The book opens with a series titled The Weekend Book. Here's a bit from one of its poems "Of Ancient Lights":
"Light in the eyes of the law is ancient
after twenty years. The sun must reach
the church arch and transom,
the windows of timber-
built homes. We fixed the divisions
of the calendar: Nothing
should have to be born
more than once."
Nearly all the poems are effortless to read, and yet they tug and pull after the last line. For me that's a sure sign of success, and there are too many fine examples to list them all here. (An added bonus is the cover art, a gorgeous photograph of Anita Huffington's sculpture "Luna.") I'm guessing this book will be one I return to over and over and find something new within each time.
Sunday, December 21, 2008
Have You Ever
struck upon a word and become enamored, and then because you said the word too many times, felt it slip into something foreign and ungainly? For me, today, the word is "cloister." There's so much great weight behind the word, and I am using it in a poem, but at this point, every time I try to say it out loud it feels a bit ugly.

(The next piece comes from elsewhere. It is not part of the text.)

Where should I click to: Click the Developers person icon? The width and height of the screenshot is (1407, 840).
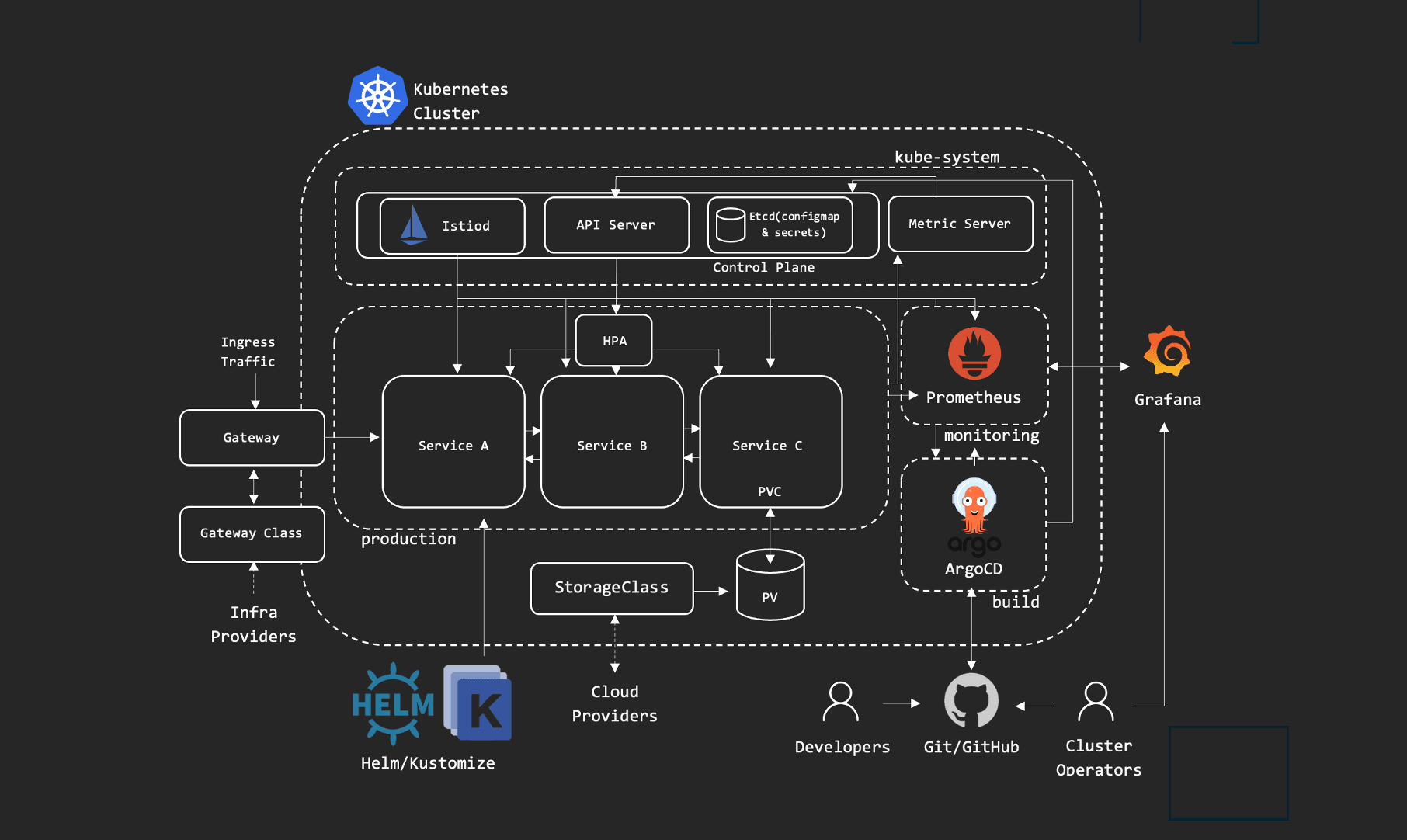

The best news of all is that I am writing again. Three new drafts this week, which is sort of a lot for me. I guess all the pent up words from the past four months are pouring forth. Thanks to all of you who offered words of support when I complained about not writing!
Friday, December 19, 2008
Quips
Just got the new Poets & Writers and can't quite believe I have the time to read it upon receipt. I looked for a link to Gabriel Cohen's article "On Not Writing" (in the Literary Life section), but couldn't find it online. It's a short article on all the things we do while building up to writing, with moments devoted to writer's block as well.
Here are three passages that jumped out at me:
"The world doesn't need us to be writers, and it doesn't fall apart if we stop."

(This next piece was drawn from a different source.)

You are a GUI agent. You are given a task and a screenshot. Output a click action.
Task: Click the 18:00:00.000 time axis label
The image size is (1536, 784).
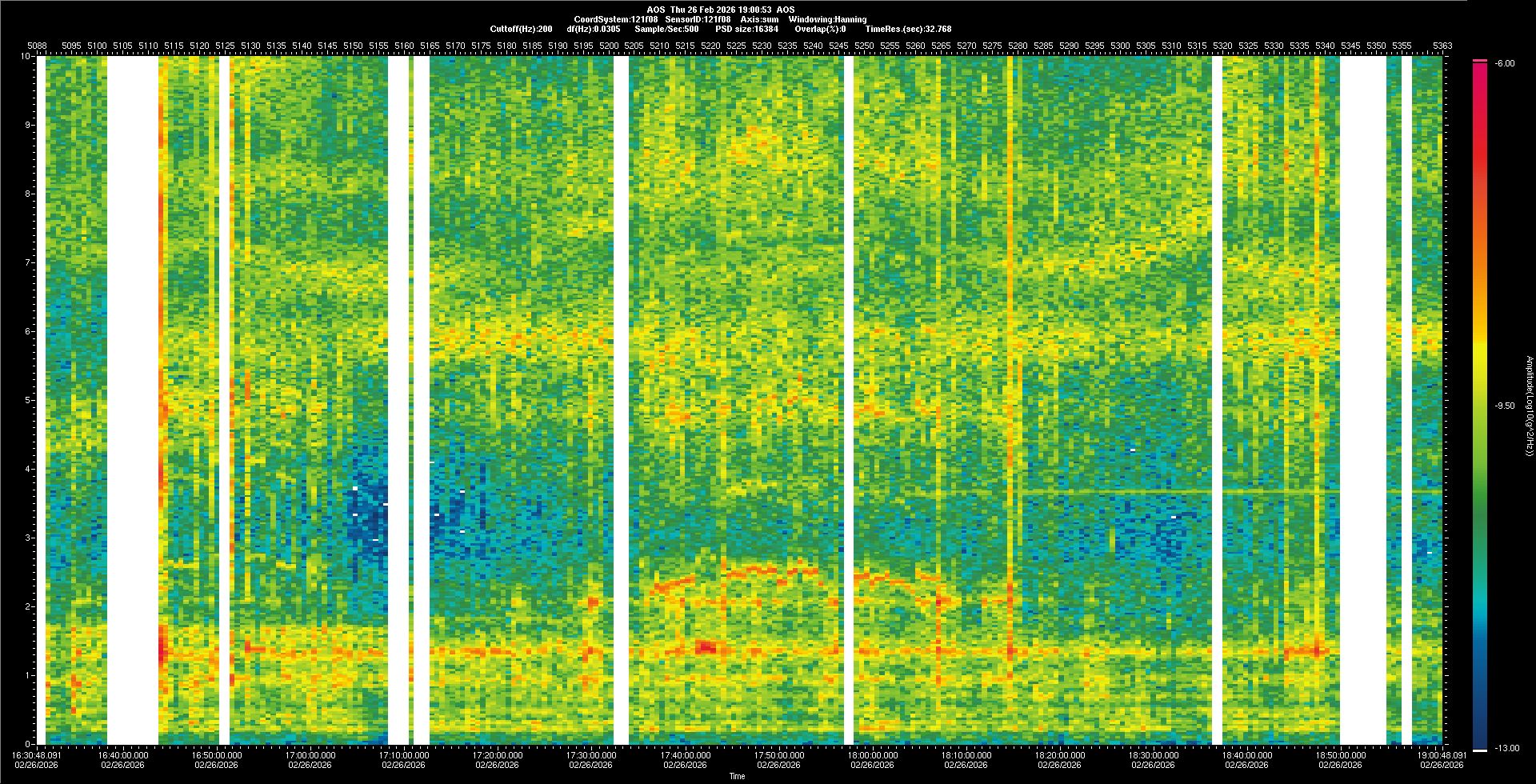(872, 754)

This is an echo of a Virginia Woolf quote that I've blogged about before. In light of Hall's article from my last post, ambition is cast in a different light when I realize that nobody is begging me to write.

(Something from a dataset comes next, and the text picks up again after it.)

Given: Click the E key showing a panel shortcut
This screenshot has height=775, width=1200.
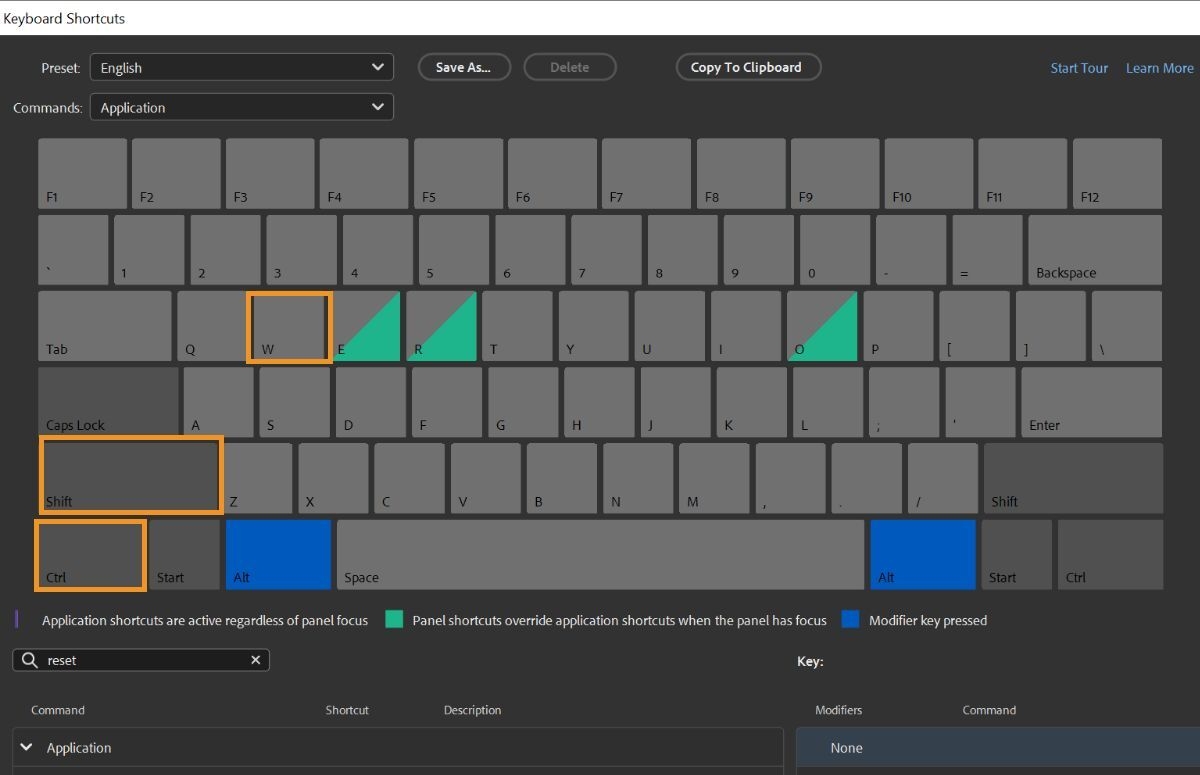Looking at the screenshot, I should pyautogui.click(x=365, y=325).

"It's a craft, a job, a daily small achievement. ... And it's better to actually build one modest, serviceable little cabin than to never complete the glorious mansion in your head."
Again, this rang an echo from Hall's article on ambition.
"In real life, getting to the computer is a matter of delayed momentum: I finally hit the keyboard not because I've been struck with a cinematic bolt of inspiration, but because the self-disgust of not writing finally gains enough mass to roll over my anxiety about what to write."
All I can say about this is...holy, yes!
Wednesday, December 17, 2008
Ambition and Ego
Thanks to Ashley McHugh over at the Linebreak blog for linking to this old article by Donald Hall on Poetry and Ambition. Many of you may already have read it, but it was new to me. It covers many topics that occupy me in the late dark nights. The article was written in the early 80's, yet the points Hall makes seem as prescient today.
Here is one blurb:
Poems have become as instant as coffee or onion soup mix. One of our eminent critics compared Lowell's last book to the work of Horace, although some of its poems were dated the year of publication. Anyone editing a magazine receives poems dated the day of the postmark. When a poet types and submits a poem just composed (or even shows it to spouse or friend) the poet cuts off from the poem the possibility of growth and change; I suspect that the poet wishes to forestall the possibilities of growth and change, though of course without acknowledging the wish.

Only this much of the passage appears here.